(Saved entries)
---

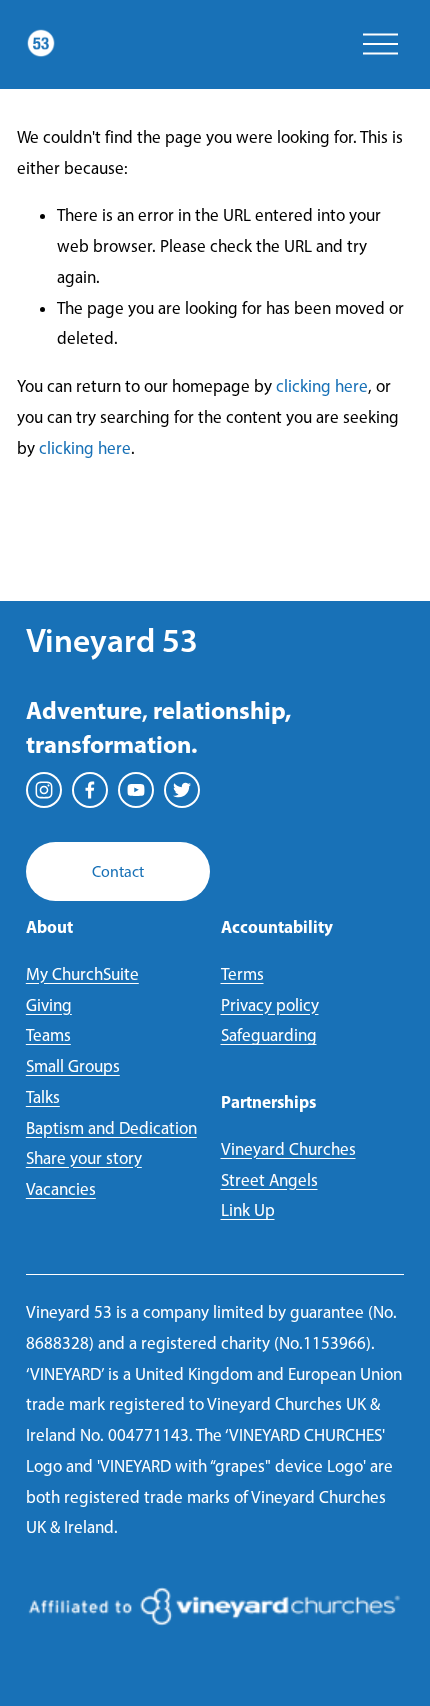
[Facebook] (90, 790)
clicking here (322, 386)
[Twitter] (182, 790)
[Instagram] (44, 790)
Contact (118, 871)
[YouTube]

---

Exercise directions
Your reply should hold only the records, duplicated exactly, without any image.

Reply
[Facebook] (90, 790)
clicking here (322, 386)
[Twitter] (182, 790)
[Instagram] (44, 790)
Contact (118, 871)
[YouTube]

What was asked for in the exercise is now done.